> _DO THIS_
Could you repeat these lines back exactly as they are, leaving out the pictures?

--- begin ---

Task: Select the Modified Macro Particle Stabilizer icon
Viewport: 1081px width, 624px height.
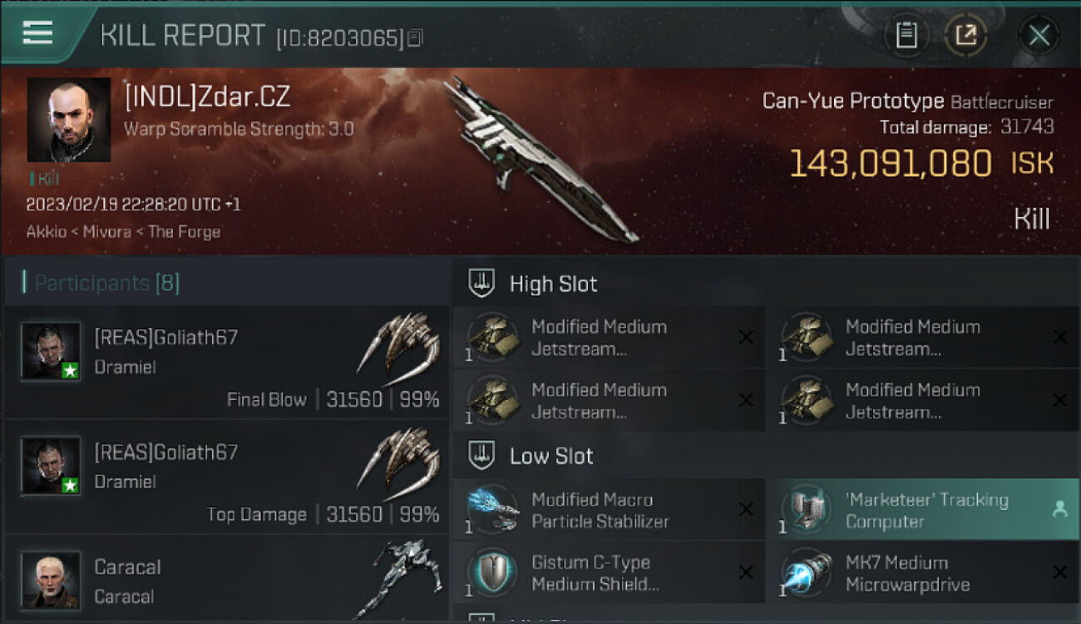Action: (493, 509)
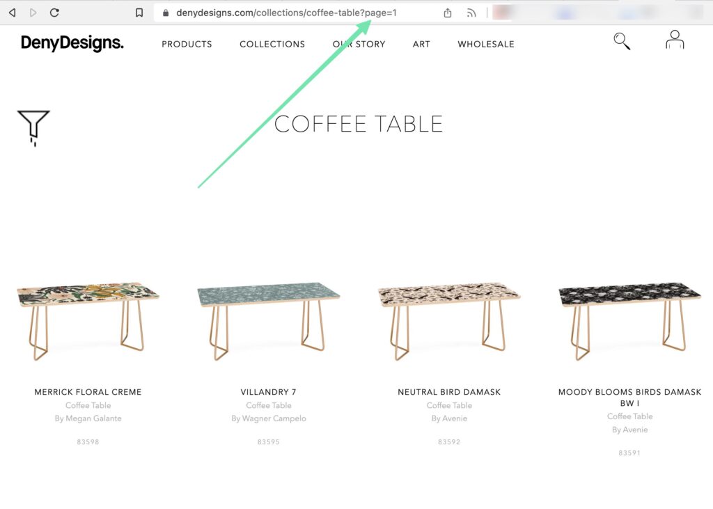Click the share icon next to the URL
The image size is (713, 509).
pos(446,12)
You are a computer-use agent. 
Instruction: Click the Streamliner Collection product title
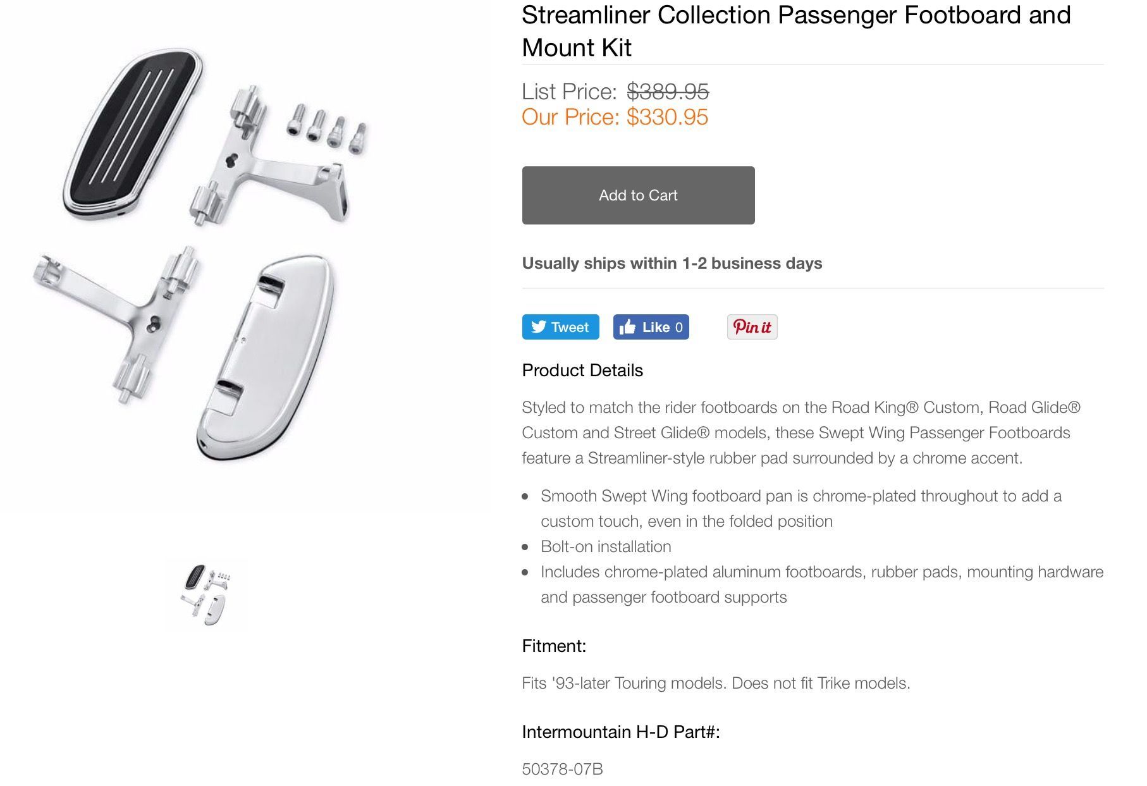795,31
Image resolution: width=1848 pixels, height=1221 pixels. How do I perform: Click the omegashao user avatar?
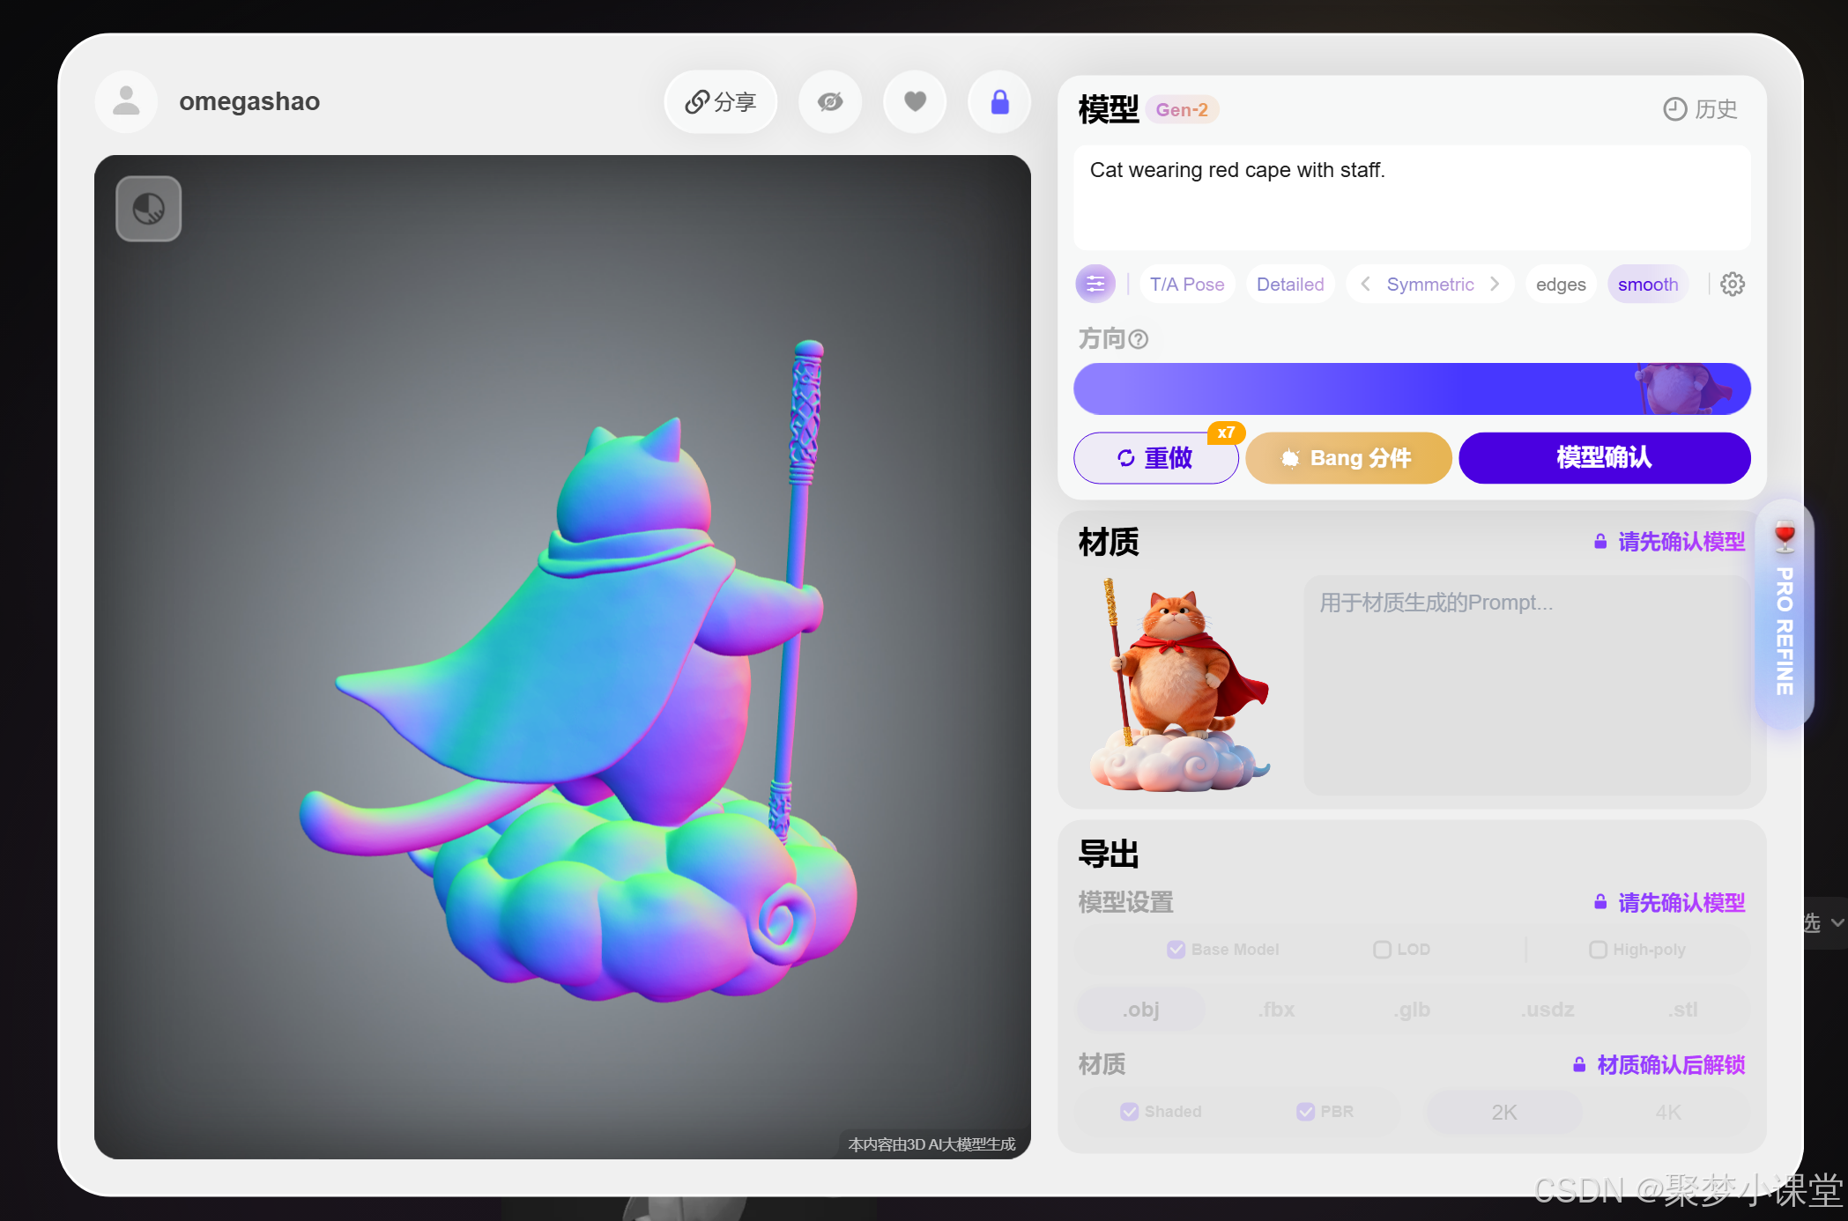tap(127, 102)
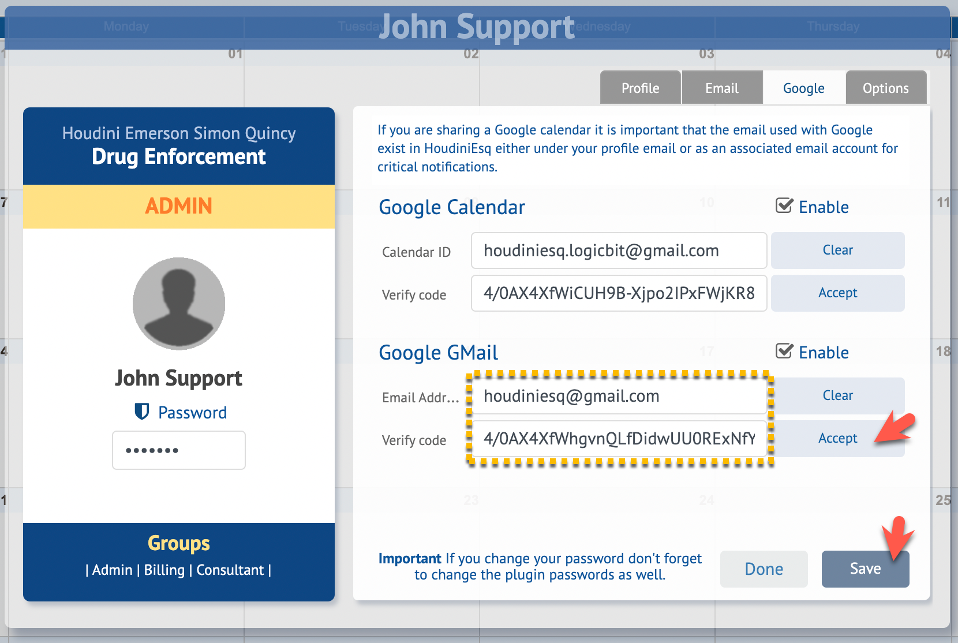This screenshot has width=958, height=643.
Task: Open the Email tab
Action: tap(721, 88)
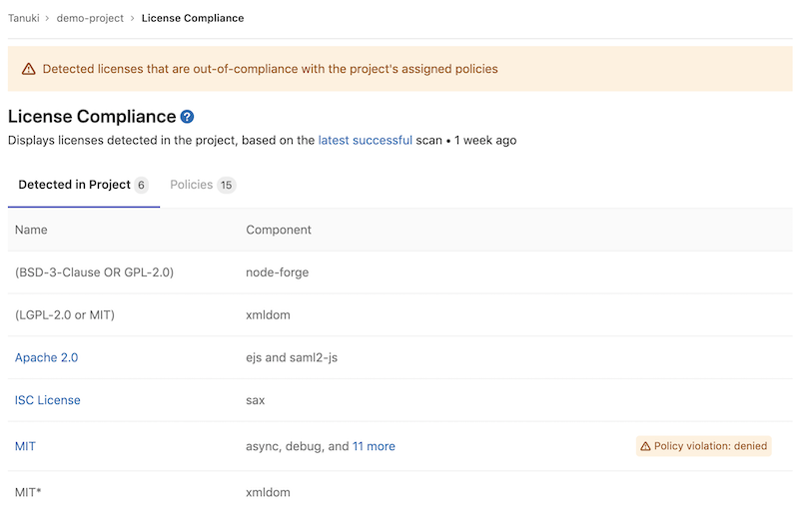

--- end ---

> _THE ANSWER_
Task: Select the Modified Macro Particle Stabilizer icon
Viewport: 1081px width, 624px height.
Action: (493, 509)
Click the share icon next to the URL
The image size is (713, 509).
pos(446,12)
You are a computer-use agent. 
Instruction: Click the Streamliner Collection product title
795,31
Image resolution: width=1848 pixels, height=1221 pixels. How do I perform: Click the omegashao user avatar?
tap(127, 102)
This screenshot has width=958, height=643.
Task: Open the Email tab
Action: tap(721, 88)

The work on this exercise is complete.